Data records

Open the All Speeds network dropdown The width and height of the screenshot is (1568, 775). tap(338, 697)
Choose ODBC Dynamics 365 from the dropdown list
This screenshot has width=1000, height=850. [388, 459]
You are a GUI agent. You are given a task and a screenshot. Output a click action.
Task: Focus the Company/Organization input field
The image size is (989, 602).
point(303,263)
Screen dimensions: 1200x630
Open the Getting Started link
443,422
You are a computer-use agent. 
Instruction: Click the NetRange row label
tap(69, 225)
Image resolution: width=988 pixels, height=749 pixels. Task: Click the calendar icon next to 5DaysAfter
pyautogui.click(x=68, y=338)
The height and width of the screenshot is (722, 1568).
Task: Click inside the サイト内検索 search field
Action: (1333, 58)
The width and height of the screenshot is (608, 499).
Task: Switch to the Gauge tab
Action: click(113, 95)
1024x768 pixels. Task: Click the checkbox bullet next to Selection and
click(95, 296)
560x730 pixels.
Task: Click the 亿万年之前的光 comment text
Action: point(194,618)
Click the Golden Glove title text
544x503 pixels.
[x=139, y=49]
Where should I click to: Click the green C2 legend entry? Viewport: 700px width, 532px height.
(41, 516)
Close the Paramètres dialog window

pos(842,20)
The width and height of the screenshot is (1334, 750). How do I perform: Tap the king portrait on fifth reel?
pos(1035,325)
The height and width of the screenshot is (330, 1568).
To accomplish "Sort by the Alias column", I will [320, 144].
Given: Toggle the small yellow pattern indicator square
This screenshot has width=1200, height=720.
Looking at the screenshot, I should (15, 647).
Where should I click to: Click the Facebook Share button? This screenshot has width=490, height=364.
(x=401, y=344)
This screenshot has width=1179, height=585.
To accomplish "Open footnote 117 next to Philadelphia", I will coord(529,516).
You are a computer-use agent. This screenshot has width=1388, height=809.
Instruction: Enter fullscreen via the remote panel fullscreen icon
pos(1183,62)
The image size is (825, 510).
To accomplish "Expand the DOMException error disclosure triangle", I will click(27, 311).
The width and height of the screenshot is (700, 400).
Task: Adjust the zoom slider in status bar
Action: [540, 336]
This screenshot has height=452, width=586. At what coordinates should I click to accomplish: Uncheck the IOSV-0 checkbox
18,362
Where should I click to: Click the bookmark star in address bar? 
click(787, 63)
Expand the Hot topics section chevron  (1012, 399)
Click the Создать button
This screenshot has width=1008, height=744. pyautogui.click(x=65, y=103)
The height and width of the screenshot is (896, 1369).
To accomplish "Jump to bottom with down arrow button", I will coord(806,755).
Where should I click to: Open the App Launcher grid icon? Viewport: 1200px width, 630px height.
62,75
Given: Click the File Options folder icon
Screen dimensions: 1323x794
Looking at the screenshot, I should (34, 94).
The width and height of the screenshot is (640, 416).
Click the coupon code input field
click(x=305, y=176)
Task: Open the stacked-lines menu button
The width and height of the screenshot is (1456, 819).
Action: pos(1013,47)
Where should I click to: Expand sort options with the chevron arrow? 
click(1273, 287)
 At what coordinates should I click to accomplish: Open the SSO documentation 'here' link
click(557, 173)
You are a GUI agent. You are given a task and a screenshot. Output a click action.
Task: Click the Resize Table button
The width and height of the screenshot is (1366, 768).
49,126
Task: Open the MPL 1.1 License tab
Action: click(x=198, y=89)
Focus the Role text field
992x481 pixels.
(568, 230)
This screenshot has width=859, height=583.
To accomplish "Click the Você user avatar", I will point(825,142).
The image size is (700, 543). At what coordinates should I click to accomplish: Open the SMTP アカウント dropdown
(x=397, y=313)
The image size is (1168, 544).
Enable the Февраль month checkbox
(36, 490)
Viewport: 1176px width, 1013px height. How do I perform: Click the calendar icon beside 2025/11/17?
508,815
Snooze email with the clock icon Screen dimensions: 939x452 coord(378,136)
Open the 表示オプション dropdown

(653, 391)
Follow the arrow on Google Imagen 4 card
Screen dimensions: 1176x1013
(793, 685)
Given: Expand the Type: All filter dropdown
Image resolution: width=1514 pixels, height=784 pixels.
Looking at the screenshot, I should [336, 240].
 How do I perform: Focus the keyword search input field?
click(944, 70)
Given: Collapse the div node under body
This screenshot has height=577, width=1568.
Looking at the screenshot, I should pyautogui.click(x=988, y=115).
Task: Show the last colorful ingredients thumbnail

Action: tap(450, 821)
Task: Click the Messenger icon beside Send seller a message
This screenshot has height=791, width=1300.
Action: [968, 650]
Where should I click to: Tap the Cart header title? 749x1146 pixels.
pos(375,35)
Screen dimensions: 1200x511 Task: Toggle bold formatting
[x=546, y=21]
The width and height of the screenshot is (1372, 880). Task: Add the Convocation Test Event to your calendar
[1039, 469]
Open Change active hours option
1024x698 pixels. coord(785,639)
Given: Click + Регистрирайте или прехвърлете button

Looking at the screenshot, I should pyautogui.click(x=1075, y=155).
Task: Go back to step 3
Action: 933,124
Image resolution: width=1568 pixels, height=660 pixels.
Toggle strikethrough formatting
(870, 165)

## GIVEN PROBLEM
Update the items above by changing every "Instruction" to "Goal", keeping everything else the same.

## RESULT OF THIS TASK
Open the All Speeds network dropdown The width and height of the screenshot is (1568, 775). tap(338, 697)
Choose ODBC Dynamics 365 from the dropdown list
This screenshot has width=1000, height=850. [388, 459]
You are a GUI agent. You are given a task and a screenshot. Output a click action.
Task: Focus the Company/Organization input field
The image size is (989, 602).
point(303,263)
Screen dimensions: 1200x630
Open the Getting Started link
443,422
You are a computer-use agent. 
Goal: Click the NetRange row label
tap(69, 225)
Image resolution: width=988 pixels, height=749 pixels. Task: Click the calendar icon next to 5DaysAfter
pyautogui.click(x=68, y=338)
The height and width of the screenshot is (722, 1568).
Task: Click inside the サイト内検索 search field
Action: (1333, 58)
The width and height of the screenshot is (608, 499).
Task: Switch to the Gauge tab
Action: click(113, 95)
1024x768 pixels. Task: Click the checkbox bullet next to Selection and
click(95, 296)
560x730 pixels.
Task: Click the 亿万年之前的光 comment text
Action: point(194,618)
Click the Golden Glove title text
544x503 pixels.
[x=139, y=49]
Where should I click to: Click the green C2 legend entry? Viewport: 700px width, 532px height.
(41, 516)
Close the Paramètres dialog window

pos(842,20)
The width and height of the screenshot is (1334, 750). How do I perform: Tap the king portrait on fifth reel?
pos(1035,325)
The height and width of the screenshot is (330, 1568).
To accomplish "Sort by the Alias column", I will [320, 144].
Given: Toggle the small yellow pattern indicator square
This screenshot has width=1200, height=720.
Looking at the screenshot, I should (15, 647).
Where should I click to: Click the Facebook Share button? This screenshot has width=490, height=364.
(x=401, y=344)
This screenshot has width=1179, height=585.
To accomplish "Open footnote 117 next to Philadelphia", I will coord(529,516).
You are a computer-use agent. This screenshot has width=1388, height=809.
Goal: Enter fullscreen via the remote panel fullscreen icon
pos(1183,62)
The image size is (825, 510).
To accomplish "Expand the DOMException error disclosure triangle", I will click(27, 311).
The width and height of the screenshot is (700, 400).
Task: Adjust the zoom slider in status bar
Action: [540, 336]
This screenshot has height=452, width=586. At what coordinates should I click to accomplish: Uncheck the IOSV-0 checkbox
18,362
Where should I click to: Click the bookmark star in address bar? 
click(787, 63)
Expand the Hot topics section chevron  (1012, 399)
Click the Создать button
This screenshot has width=1008, height=744. pyautogui.click(x=65, y=103)
The height and width of the screenshot is (896, 1369).
To accomplish "Jump to bottom with down arrow button", I will coord(806,755).
Where should I click to: Open the App Launcher grid icon? Viewport: 1200px width, 630px height.
62,75
Given: Click the File Options folder icon
Screen dimensions: 1323x794
Looking at the screenshot, I should (34, 94).
The width and height of the screenshot is (640, 416).
Click the coupon code input field
click(x=305, y=176)
Task: Open the stacked-lines menu button
The width and height of the screenshot is (1456, 819).
Action: pos(1013,47)
Where should I click to: Expand sort options with the chevron arrow? 
click(1273, 287)
 At what coordinates should I click to accomplish: Open the SSO documentation 'here' link
click(557, 173)
You are a GUI agent. You are given a task and a screenshot. Output a click action.
Task: Click the Resize Table button
The width and height of the screenshot is (1366, 768).
49,126
Task: Open the MPL 1.1 License tab
Action: click(x=198, y=89)
Focus the Role text field
992x481 pixels.
(568, 230)
This screenshot has width=859, height=583.
To accomplish "Click the Você user avatar", I will point(825,142).
The image size is (700, 543). At what coordinates should I click to accomplish: Open the SMTP アカウント dropdown
(x=397, y=313)
The image size is (1168, 544).
Enable the Февраль month checkbox
(36, 490)
Viewport: 1176px width, 1013px height. How do I perform: Click the calendar icon beside 2025/11/17?
508,815
Snooze email with the clock icon Screen dimensions: 939x452 coord(378,136)
Open the 表示オプション dropdown

(653, 391)
Follow the arrow on Google Imagen 4 card
Screen dimensions: 1176x1013
(793, 685)
Given: Expand the Type: All filter dropdown
Image resolution: width=1514 pixels, height=784 pixels.
Looking at the screenshot, I should [336, 240].
 How do I perform: Focus the keyword search input field?
click(944, 70)
Given: Collapse the div node under body
This screenshot has height=577, width=1568.
Looking at the screenshot, I should pyautogui.click(x=988, y=115).
Task: Show the last colorful ingredients thumbnail

Action: tap(450, 821)
Task: Click the Messenger icon beside Send seller a message
This screenshot has height=791, width=1300.
Action: [968, 650]
Where should I click to: Tap the Cart header title? 749x1146 pixels.
pos(375,35)
Screen dimensions: 1200x511 Task: Toggle bold formatting
[x=546, y=21]
The width and height of the screenshot is (1372, 880). Task: Add the Convocation Test Event to your calendar
[1039, 469]
Open Change active hours option
1024x698 pixels. coord(785,639)
Given: Click + Регистрирайте или прехвърлете button

Looking at the screenshot, I should pyautogui.click(x=1075, y=155).
Task: Go back to step 3
Action: 933,124
Image resolution: width=1568 pixels, height=660 pixels.
Toggle strikethrough formatting
(870, 165)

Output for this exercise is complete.